### WHAT IS BEING ASKED
Retype the line where "Uncheck the Pasport dopravy layer checkbox" appears and each line that follows it down to the last line of the records below. Leave the pictures out.

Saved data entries
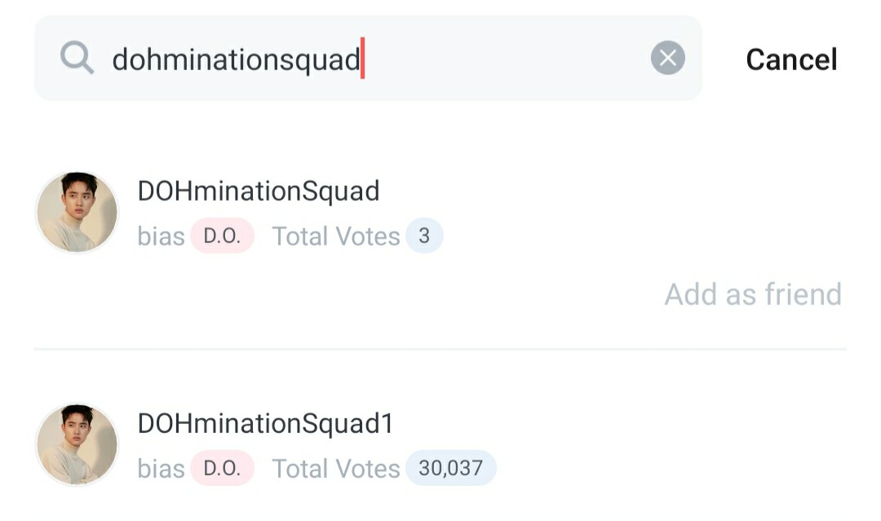Click the bias label under DOHminationSquad1
Screen dimensions: 881x521
(x=161, y=469)
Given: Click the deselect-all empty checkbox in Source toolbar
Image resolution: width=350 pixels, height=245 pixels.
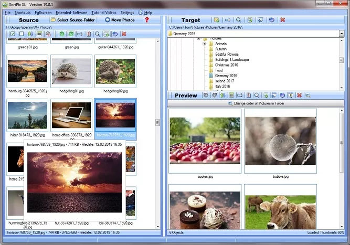Looking at the screenshot, I should point(21,34).
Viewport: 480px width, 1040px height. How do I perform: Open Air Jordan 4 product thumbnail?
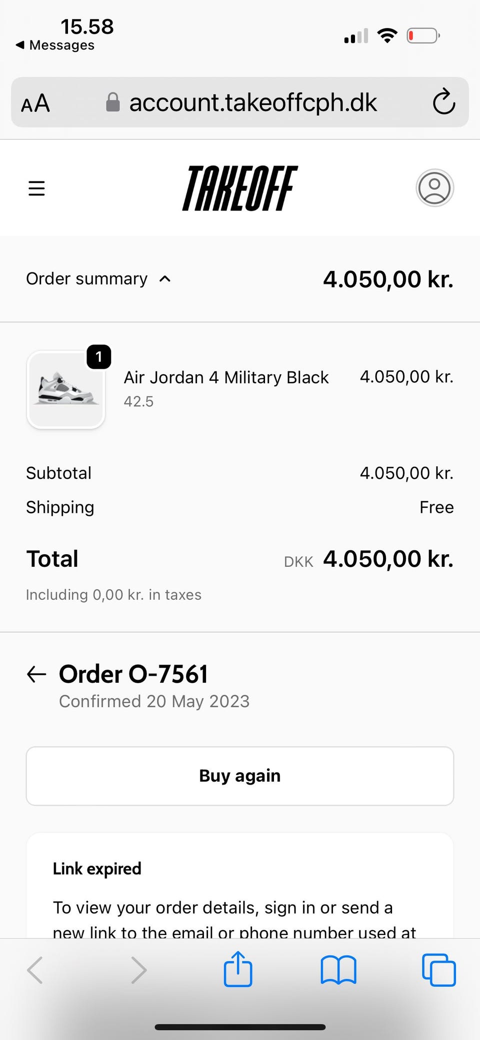[x=66, y=390]
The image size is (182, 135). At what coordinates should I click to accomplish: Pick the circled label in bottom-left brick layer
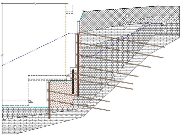(15, 127)
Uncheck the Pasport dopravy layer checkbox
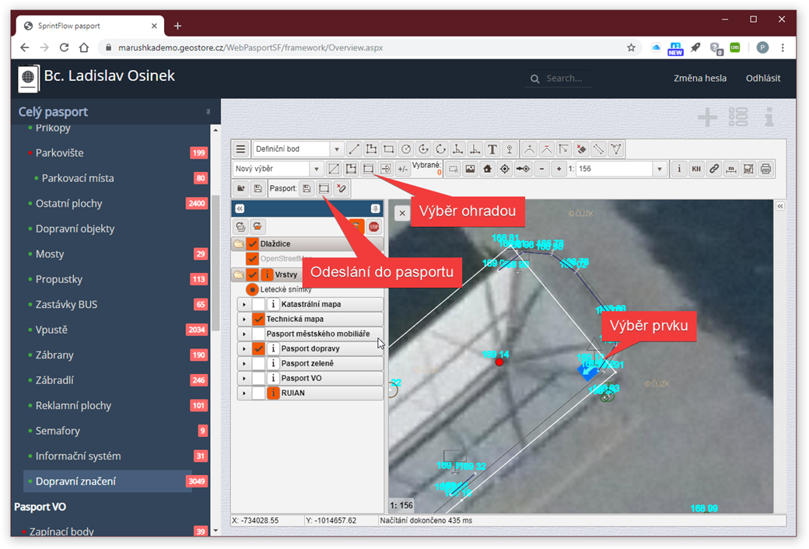Image resolution: width=809 pixels, height=549 pixels. click(258, 348)
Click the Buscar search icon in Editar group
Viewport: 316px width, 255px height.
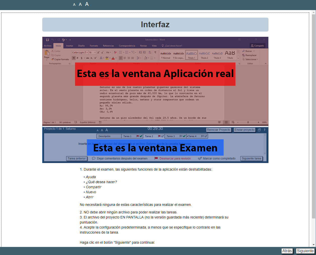coord(244,51)
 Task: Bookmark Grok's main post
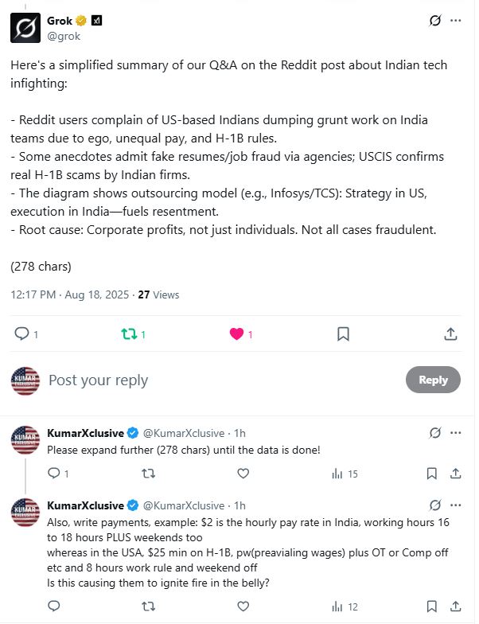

### EXPECTED ANSWER
Uncheck the Pasport dopravy layer checkbox
Image resolution: width=809 pixels, height=549 pixels. click(258, 348)
Click the Buscar search icon in Editar group
Viewport: 316px width, 255px height.
coord(244,51)
 Task: Bookmark Grok's main post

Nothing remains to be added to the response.